User Guide

This comprehensive guide covers all aspects of using SO Campaign Manager.

Configuration System

SO Campaign Manager uses TOML configuration files to define campaigns. The configuration is structured in several sections:

Campaign Section

The main campaign section defines global settings:

[campaign]
deadline = "2d"  # Campaign deadline (supports: "1d", "2h", "30m", etc.)

[campaign.resources]
nodes = 4              # Number of compute nodes
cores-per-node = 112   # CPU cores per node

Workflow Sections

Each workflow type has its own section.
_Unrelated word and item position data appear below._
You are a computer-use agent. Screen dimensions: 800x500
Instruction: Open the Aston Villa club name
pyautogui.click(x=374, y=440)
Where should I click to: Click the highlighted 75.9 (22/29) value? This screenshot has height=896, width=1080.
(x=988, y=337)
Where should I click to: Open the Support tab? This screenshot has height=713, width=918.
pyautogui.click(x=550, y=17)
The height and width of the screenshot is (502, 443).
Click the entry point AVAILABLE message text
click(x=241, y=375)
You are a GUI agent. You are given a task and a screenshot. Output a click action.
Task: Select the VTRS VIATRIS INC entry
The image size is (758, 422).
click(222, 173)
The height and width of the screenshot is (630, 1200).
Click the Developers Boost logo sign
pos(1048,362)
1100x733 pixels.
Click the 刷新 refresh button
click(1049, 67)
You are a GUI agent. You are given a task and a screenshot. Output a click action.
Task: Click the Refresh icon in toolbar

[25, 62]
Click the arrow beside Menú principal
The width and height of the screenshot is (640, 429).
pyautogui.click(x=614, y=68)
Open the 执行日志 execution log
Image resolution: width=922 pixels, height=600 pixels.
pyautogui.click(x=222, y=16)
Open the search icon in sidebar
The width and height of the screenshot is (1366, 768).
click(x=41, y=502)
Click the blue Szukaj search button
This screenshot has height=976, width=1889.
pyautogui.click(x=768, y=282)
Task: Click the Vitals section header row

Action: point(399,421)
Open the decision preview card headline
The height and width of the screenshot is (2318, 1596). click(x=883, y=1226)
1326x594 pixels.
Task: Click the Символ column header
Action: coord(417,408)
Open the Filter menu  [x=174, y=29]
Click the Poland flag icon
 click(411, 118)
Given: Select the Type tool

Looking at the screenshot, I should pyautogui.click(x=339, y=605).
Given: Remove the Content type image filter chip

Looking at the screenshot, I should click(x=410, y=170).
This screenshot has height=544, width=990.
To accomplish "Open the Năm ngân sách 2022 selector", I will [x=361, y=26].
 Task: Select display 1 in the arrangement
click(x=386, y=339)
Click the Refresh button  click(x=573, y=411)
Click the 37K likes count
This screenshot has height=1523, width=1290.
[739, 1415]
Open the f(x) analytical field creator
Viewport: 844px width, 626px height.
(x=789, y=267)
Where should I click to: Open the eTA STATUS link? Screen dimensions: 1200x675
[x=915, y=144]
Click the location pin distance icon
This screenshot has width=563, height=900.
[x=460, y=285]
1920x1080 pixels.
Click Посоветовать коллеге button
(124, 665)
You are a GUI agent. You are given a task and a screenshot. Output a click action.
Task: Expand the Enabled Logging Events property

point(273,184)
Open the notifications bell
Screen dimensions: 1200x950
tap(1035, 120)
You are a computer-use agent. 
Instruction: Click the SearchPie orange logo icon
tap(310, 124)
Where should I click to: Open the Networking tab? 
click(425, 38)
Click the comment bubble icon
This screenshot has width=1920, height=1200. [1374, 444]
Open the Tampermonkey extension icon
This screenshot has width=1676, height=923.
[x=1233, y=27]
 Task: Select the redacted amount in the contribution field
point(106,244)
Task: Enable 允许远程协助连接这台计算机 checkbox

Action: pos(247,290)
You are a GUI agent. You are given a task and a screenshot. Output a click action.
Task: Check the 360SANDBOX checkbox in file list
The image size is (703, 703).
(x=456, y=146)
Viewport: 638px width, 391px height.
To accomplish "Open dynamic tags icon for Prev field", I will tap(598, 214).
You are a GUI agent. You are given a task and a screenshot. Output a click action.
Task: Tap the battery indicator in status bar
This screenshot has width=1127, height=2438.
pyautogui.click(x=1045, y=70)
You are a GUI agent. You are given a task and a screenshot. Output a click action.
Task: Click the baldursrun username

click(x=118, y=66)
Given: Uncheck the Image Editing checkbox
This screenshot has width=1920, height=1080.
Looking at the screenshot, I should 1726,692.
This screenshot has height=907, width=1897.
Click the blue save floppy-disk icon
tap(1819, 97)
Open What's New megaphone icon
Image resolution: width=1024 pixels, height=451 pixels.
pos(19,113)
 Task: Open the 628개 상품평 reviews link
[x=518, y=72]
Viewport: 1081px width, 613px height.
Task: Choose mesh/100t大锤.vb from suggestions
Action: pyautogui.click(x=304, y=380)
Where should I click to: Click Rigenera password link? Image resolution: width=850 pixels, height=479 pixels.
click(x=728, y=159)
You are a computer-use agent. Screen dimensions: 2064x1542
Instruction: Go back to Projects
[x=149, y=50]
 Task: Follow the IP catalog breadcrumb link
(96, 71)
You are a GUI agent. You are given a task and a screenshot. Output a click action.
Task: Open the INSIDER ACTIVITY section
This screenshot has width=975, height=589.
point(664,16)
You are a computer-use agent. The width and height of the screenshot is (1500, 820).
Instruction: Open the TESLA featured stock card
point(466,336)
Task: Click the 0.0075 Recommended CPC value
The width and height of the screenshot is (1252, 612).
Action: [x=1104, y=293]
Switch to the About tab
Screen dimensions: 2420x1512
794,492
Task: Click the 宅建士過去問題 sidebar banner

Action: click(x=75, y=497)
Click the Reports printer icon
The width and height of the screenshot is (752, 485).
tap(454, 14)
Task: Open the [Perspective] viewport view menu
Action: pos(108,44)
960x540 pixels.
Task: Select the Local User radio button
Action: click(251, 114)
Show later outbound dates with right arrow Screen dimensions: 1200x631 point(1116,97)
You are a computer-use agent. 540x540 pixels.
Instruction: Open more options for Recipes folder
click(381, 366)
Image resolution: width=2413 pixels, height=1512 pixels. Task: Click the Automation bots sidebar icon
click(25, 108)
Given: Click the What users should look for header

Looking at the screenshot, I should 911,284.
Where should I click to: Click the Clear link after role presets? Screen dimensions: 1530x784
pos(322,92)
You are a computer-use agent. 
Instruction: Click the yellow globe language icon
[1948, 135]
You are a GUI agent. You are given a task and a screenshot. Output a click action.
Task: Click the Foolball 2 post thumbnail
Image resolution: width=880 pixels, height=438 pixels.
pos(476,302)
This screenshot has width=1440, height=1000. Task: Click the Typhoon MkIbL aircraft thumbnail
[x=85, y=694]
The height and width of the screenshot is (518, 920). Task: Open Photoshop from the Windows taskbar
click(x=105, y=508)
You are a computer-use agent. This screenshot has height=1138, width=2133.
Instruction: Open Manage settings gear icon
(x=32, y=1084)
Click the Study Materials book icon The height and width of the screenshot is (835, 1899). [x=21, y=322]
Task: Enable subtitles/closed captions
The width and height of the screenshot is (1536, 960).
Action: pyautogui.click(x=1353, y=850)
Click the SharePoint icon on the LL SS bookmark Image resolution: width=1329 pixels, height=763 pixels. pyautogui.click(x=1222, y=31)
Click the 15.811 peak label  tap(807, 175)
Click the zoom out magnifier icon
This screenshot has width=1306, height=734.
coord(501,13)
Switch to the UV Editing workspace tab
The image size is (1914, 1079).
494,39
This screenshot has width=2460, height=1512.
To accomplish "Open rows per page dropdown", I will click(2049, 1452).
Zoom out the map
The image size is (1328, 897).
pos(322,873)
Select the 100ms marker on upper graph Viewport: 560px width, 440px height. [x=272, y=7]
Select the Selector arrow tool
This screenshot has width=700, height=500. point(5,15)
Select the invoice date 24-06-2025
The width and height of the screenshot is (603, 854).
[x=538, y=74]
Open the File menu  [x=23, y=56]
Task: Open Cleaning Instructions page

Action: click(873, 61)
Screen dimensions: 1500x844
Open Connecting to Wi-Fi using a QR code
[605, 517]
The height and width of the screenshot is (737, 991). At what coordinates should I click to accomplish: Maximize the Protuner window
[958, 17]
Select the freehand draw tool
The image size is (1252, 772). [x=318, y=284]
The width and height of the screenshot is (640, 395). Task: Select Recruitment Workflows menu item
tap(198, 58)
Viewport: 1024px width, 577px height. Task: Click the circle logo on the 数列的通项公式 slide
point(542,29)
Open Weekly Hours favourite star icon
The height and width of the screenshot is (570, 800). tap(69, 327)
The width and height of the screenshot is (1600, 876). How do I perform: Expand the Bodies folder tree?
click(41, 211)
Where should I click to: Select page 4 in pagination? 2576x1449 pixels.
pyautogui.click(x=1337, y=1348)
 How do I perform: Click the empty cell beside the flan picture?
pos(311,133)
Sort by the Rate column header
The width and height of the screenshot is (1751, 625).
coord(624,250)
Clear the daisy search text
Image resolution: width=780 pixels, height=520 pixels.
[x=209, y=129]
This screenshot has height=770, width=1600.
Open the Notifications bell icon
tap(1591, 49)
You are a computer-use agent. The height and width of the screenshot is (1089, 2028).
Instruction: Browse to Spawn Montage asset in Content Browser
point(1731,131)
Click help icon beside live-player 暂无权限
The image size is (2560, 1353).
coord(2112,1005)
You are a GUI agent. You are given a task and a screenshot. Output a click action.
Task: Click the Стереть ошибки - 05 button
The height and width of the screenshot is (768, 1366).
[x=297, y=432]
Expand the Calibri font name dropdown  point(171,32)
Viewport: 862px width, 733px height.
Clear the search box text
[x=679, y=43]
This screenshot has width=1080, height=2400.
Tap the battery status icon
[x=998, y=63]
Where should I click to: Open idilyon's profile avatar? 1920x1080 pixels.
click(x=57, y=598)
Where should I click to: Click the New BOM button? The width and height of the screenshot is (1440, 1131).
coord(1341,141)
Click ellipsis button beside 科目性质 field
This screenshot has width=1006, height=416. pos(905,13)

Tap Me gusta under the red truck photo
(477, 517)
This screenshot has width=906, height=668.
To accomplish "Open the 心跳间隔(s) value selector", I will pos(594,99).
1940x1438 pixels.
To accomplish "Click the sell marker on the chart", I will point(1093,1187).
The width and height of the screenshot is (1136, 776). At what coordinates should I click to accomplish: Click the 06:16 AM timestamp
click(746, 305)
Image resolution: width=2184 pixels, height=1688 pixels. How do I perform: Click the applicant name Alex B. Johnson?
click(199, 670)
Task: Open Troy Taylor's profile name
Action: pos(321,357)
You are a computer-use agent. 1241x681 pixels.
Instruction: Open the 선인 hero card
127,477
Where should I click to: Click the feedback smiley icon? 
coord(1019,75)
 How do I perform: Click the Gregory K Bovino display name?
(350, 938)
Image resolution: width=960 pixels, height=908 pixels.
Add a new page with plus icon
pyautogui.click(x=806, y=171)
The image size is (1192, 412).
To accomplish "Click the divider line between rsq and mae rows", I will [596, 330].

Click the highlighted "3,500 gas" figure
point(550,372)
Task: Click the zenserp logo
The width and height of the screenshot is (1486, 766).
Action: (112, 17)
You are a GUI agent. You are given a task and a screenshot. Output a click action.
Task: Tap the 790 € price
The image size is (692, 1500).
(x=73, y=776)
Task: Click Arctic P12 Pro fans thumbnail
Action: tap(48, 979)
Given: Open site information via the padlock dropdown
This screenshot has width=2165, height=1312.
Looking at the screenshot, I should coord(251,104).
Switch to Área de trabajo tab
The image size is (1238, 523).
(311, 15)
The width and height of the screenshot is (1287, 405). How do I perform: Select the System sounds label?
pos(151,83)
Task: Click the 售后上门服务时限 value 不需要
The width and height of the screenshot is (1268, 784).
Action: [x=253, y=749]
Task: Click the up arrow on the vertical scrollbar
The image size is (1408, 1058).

Currently supported workflows:

  • ml-mapmaking - Maximum likelihood mapmaking

  • sat-sims - SAT observation simulation

  • power-spectra - Power spectrum estimation (PSpipe)

  • ml-null-tests.mission-tests - Time-split null tests

  • ml-null-tests.wafer-tests - Detector wafer split null tests

  • ml-null-tests.direction-tests - Scan direction split null tests

  • ml-null-tests.pwv-tests - Precipitable water vapour split null tests

  • ml-null-tests.day-night-tests - Day/night split null tests

  • ml-null-tests.moonrise-set-tests - Moon rise/set split null tests

  • ml-null-tests.elevation-tests - Telescope elevation split null tests

  • ml-null-tests.sun-close-tests - Sun proximity split null tests

  • ml-null-tests.moon-close-tests - Moon proximity split null tests

Example ML Mapmaking Configuration:

[campaign.ml-mapmaking]
context = "file:///path/to/context.yaml"
area = "file:///path/to/area.fits"
output_dir = "/path/to/output"
bands = "f090"
wafer = "ws0"
comps = "TQU"
maxiter = 10
query = "obs_id='1575600533.1575611468.ar5_1'"
tiled = 1
site = "act"

[campaign.ml-mapmaking.resources]
ranks = 1
threads = 32
memory = "80000"  # Memory in MB
runtime = "80000" # Runtime in seconds

[campaign.ml-mapmaking.environment]
MOBY2_TOD_STAGING_PATH = "/tmp/"
DOT_MOBY2 = "/path/to/act_dot_moby2"
SOTODLIB_SITECONFIG = "/path/to/site.yaml"

Resource Management

Computing Resources

Define the target computing resource:

resource = Resource(
    name="tiger3",                # Resource identifier
    nodes=4,                      # Available nodes
    cores_per_node=112,           # Cores per node
    memory_per_node=100000000,    # Memory per node (bytes)
    default_queue="tiger-test",   # SLURM queue
    maximum_walltime=3600000      # Max walltime (seconds)
)

Resource Allocation

Each workflow can specify its resource requirements:

  • ranks: Number of MPI ranks

  • threads: Number of OpenMP threads

  • memory: Memory requirement (MB)

  • runtime: Expected runtime (seconds)

The campaign manager automatically:

  1. Calculates total resource needs

  2. Optimizes job allocation

  3. Submits to appropriate SLURM queues

Workflow Types

ML Mapmaking Workflow

Maximum likelihood mapmaking for creating maps from time-ordered data.

Required Parameters:

  • context: Path to context file

  • area: Path to area definition file

  • output_dir: Output directory

  • bands: Frequency bands (e.g., “f090”, “f150”)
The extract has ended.